«La forma compiuta delle scienze dev’essere poetica».
Novalis [1]
La scienza, la poesia, la fiaba. Cosa hanno in comune? Un dio sopra la terra, scrisse Cristina Campo, uno spirito ardente che attraversa le mura. «Vince nella fiaba il folle che ragiona a rovescio, capovolge le maschere, discerne nella trama il filo segreto, nella melodia l’inspiegabile gioco d’echi; che si muove con estatica precisione nel labirinto di formule, numeri, antifone, rituali comune ai vangeli, alla fiaba, alla poesia»[2]. E alla scienza, o così dovrebbe essere. Perché anche la scienza si muove come in una fiaba: dice il come, non il perché. Il perché è un incantesimo, come la danza degli storni, il frutto dagli alberi, le crespe inafferrabili che il vento alza sull’erba. E la bellezza, scrisse Emily Dickinson, non ha causa: esiste.
Quel folle che vince nelle fiabe, che indaga in precisione estatica, è lo scienziato ed è il poeta, che per molto tempo sono stati un tutt’uno: credono alla parola, e da essa traggono concreti prodigi. Da Talete ed Empedocle fino a Camillo Sbarbaro e Primo Levi, passando per Goethe e Gottfried Benn.
Di questa ‘folle’ compagine fa parte Margherita Rimi, poetessa, medico, neuropsichiatra infantile, che ha da poco dato alle stampe la sua raccolta di poesie Restitutio ad integrum, formula medica che indica la guarigione, il ritorno all’integrità del malato.
Le parole la visitano di notte, come la Musa visitava Anna Achmatova. E la Musa e il muscolo della lingua, nelle poesie di Margherita Rimi, fanno insieme il sangue del verso. Le parole scorrono: sono vene, arterie, organi pulsanti. Così la poesia libera la scienza: costruisce un corpo vivo, meccanismo perfetto e fragile, che è sempre minacciato da virus e batteri, ma «resiste per natura. / Non tenta di cercare scuse / accetta cure / mentre / fa miracoli / il suo stato immunitario».
Ecco che la scienza si fa poesia-letteratura e viceversa, perché davvero non c’è più alcuna ragione per distinguerle, né al mondo, né nel nostro corpo/mente. Non è forse anche questa la restitutio ad integrum (magari sotto il segno di Talete)?

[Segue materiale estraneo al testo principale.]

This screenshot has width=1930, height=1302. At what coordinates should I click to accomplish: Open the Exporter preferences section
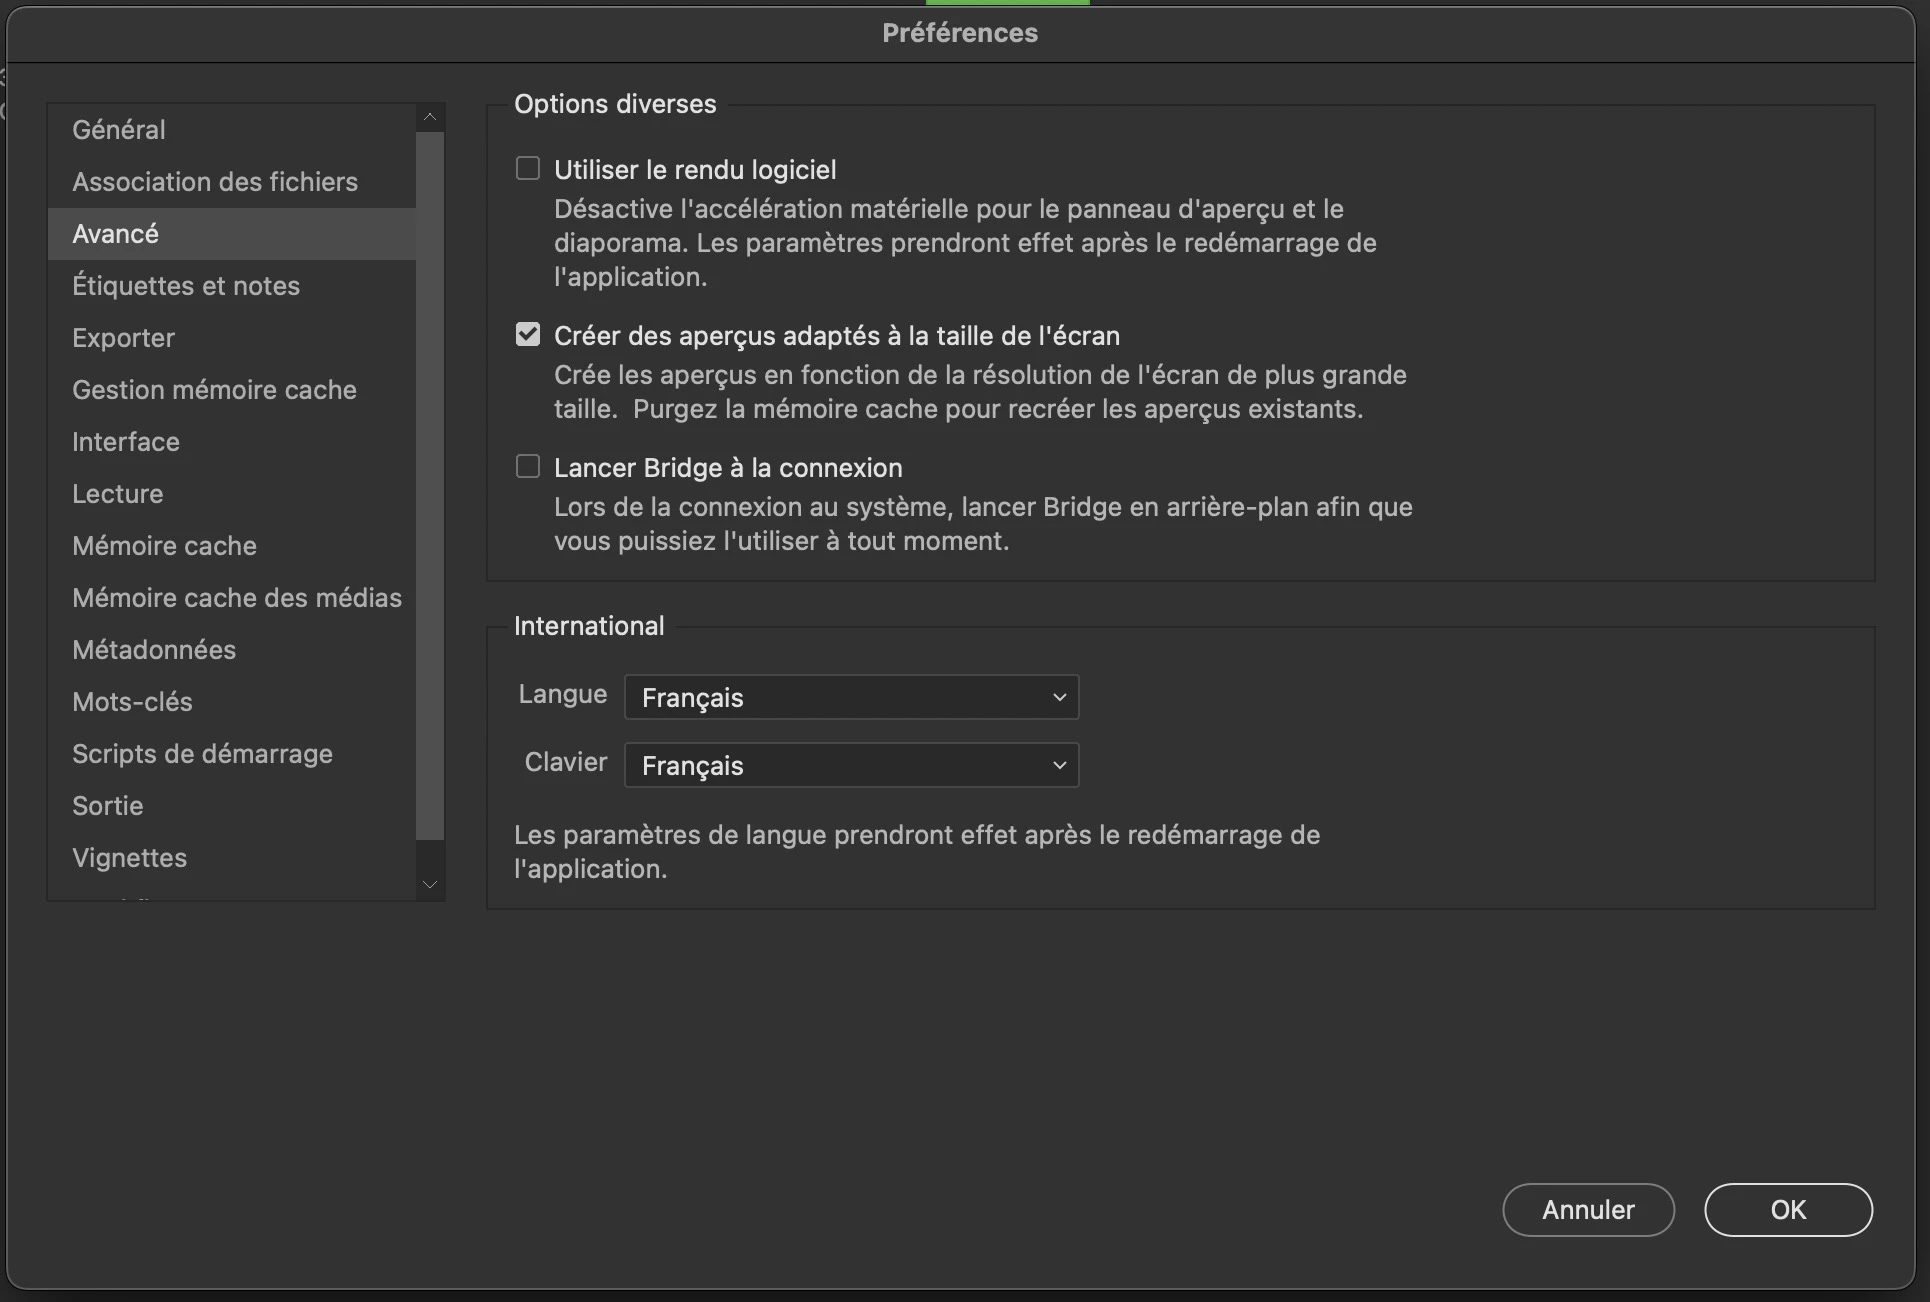tap(124, 338)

È un darsi verità reciproca: la parola viene liberata «dalle abbreviature / dagli inganni matematici / dalla possessione / romantica», perché – come sottolinea nella quarta di copertina Gandolfo Cascio – il lessico si infiamma nella precisione scientifica, che usa, mette insieme e mette a posto termini medici, lingue che poesia e scienza condividono nella tradizione, come il greco e il latino, e frammenti sanguigni in siciliano. Perché tutte le parole contano, lanciate come sono dall’alto: dalla freccia di Diana, scrisse Amelia Rosselli, e il poeta le raccoglie a valle, e le mette proprio lì dove devono stare, come gli elementi nella tavola periodica, come ogni organo nel nostro corpo.
Per Hofmannsthal, perfino gli scienziati che stanno lontani dalla poesia «è il poeta che cercano, senza nominarlo. Così il poeta è là dove non sembra si trovi, e si trova sempre in un luogo diverso da quello in cui lo si pensa»[3].
Il doppio sguardo di Margherita Rimi, scienziato e poeta, concilia ciò che apparentemente è opposto: il regno dove si indaga l’indagabile e si venera serenamente l’imperscrutabile.
Così:
«La parola deve valere la lingua
Impressionare i papaveri
Consegnarsi alla preghiera
Alla fine tutti a fare silenzio:
tutti a guardare qualcosa
che esce fuori dal rigo».
MARGHERITA RIMI
Restitutio ad integrum. Poesie 2015-2024
Marsilio, pp.140, euro 19,00
[1] Novalis, Del poeta regno sia il mondo, a cura di S. Mati, Bologna, Pendragon, 2005, p. 91.
[2]Cristina Campo, Gli imperdonabili, Milano, Adelphi, 1987, p. 41.
[3]Hugo von Hofmannsthal, L’ignoto che appare. Scritti 1891-1914, a cura di G. Bemporad, Milano, Adelphi, 1991, p. 257.